The eradication was achieved by adapting techniques developed in New Zealand. Poison baits – safe to all species but rats on Vatuira – were laid down during two visits in July 2006. Remarkably the rats found most of the baits in the first night alone. Now, following a period of 18 months monitoring, the island has been declared officially free from rats.

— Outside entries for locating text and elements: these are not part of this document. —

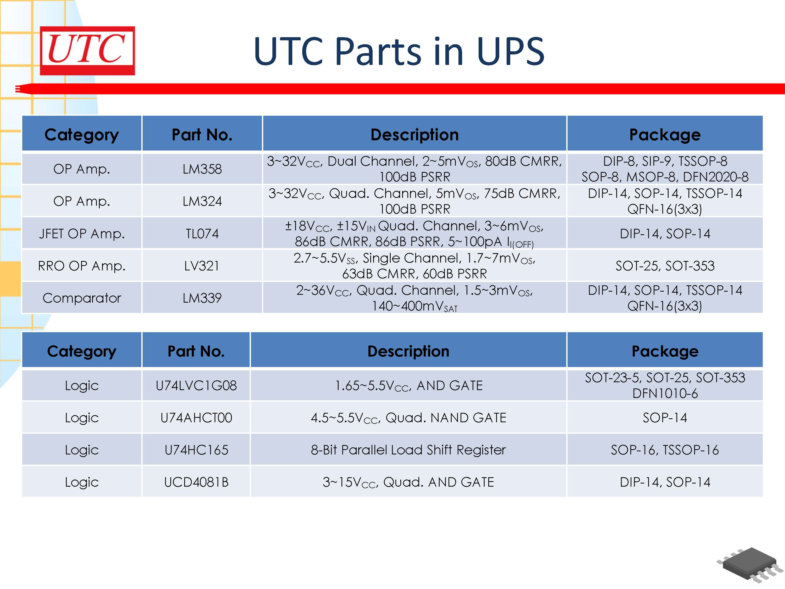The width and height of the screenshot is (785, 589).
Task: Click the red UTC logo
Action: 87,51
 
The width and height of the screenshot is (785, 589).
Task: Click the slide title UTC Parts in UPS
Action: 399,52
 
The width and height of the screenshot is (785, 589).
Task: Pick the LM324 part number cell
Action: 202,201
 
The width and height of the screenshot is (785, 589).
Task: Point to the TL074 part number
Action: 202,234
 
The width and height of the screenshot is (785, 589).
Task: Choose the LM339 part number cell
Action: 202,298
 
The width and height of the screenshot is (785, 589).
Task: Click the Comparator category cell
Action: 82,298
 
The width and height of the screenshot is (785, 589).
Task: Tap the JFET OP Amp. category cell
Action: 82,234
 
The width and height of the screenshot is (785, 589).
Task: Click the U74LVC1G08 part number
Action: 196,386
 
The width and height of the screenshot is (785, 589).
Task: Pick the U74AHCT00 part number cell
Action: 196,418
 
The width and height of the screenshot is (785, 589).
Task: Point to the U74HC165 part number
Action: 196,450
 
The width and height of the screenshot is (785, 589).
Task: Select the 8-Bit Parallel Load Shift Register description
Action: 408,450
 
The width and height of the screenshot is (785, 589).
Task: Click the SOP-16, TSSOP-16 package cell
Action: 665,450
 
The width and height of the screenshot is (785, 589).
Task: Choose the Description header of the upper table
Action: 414,135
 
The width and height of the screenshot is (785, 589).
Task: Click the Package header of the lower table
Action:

Vatuira village leader Sione Qoneiwai is now looking forward to the future for birds on the island. He said: “The eradication has provided new opportunities for eco-tourism to the community”. A limited number of visitors will soon be offered trips to the island to view the birds. He stressed the importance of using local guides who: “Would be able to talk about the eradication, the islands birdlife and changes they were seeing on the island”. BirdLife are now ensuring that local people are provided training in bio-security to ensure visitors didn’t accidentally re-introduce rats or other invasive species to Vatuira.The work was funded by the Critical Ecosystem Partnership Fund (CEPF) and the Australian Government Regional Natural Heritage Programme (RNHP), with technical support given by the New Zealand Department of Conservation (DOC) and Pacific Invasive Initiative (PII). John Watkin (CEPF Grant Director) stated: “I applaud the manner with which BirdLife and the local community developed this project jointly…ensuring that the island is not re-colonised by rats.” Mr Watkin commented further: “The collaboration with other relevant institutions and government departments also added great value to the success of this project”.
Following on from the success on Vatuira, BirdLife is now working with landowners for both the Ringgold and Mabualau Islands to collectively restore up to a further eight islands of importance to seabirds. By working in partnership with local communities, BirdLife aims to replicate the success at Vatuira to protect and enhance more internationally important seabird colonies within Fiji.